The Arabic writing offers diversity of forms, though two fundamental types exist: the cufica and the cursive one. The first one developed in Kufa, current Iraq, in the 7th century. This forms of writing, also called kufi, began to have since then the consideration of sacred, because it was use for making the copies of the Koran. The cufica writing, though it was in use in the first moment for the confection of the sacred text, it was also used in another type of inscriptions and in another type of materials, like textile, ceramics or wood. It was used furthermore to perpetuate the king’s name and powerful people in the religious and civil constructions. Moreover, the cursive writing, also called nasji or scribe writing, replaced gradually the previous one since it was turning out to be easier to read.

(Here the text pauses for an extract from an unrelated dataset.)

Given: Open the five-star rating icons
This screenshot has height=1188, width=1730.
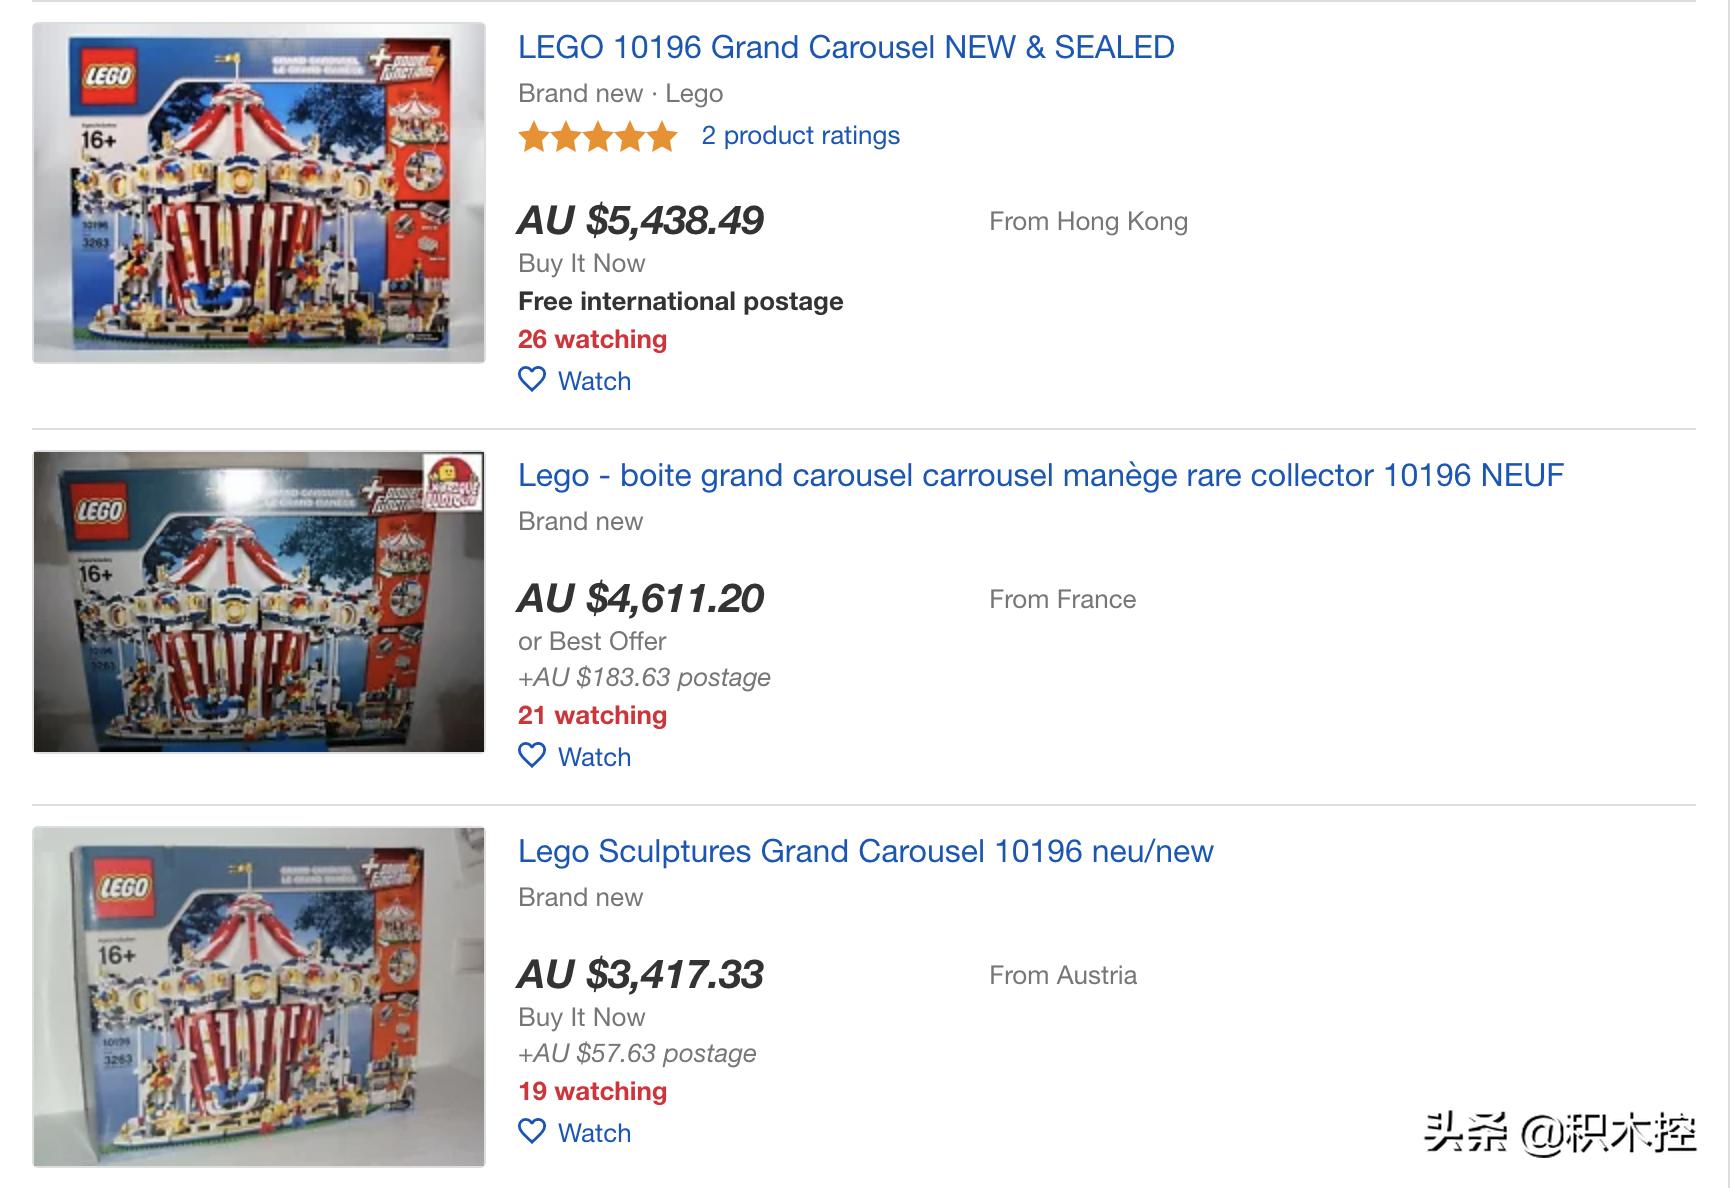Looking at the screenshot, I should click(598, 136).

The Arabic inscriptions of the Palace of Comares of the Alhambra collect in its majority the dynastic motto of the Nasrid epoch, Wa-la galib illa Allah (there is no winner higher than Allah, in its translation to the Spanish), besides there are epigraphs of diverse content: devouts, coranics, and others that emphasizes the king who was entrusted with the construction and some poems that makes reference to the own support of the inscription. “Many of the poems that we have studied emphasized the king in charged of the construction and recalls the attention on the excellences of the architectural elements that gives support to the own inscription. Possibly, there will be no other place in the world in which looking around walls, larders, columns and fountains is the same as turning the pages of a poems book”, stands out the CSIC researcher.
The ornamental projects
The poets of this period realized a work combining art and science. Under the king’s government, the poets, who were employed at the editorial office, started many of the decorative projects. These artists were in charge of designing the spaces where the poems would be recorded later, often written specifically for this construction, and in another occasions there were extracted from compositions done previously. Later, they did a constant follow-up of the development of the work and also a labour of controlling how the poems were recorded in stone, plaster or wood.
The Palace of Comares
“The construction of the Palace of Comares began in the 14th century under the Yusuf I kingdom. Due to diverse inscriptions assuming the authorship to his son, it is believed that it was his son Mohamad V the one who finished the work “, Castilla said. Yusuf I wanted that the decoration of the palace, which will turned into the official residence, made a big impression to the visitors, for what he ordered to be constructed and to be decorated in an exquisite way.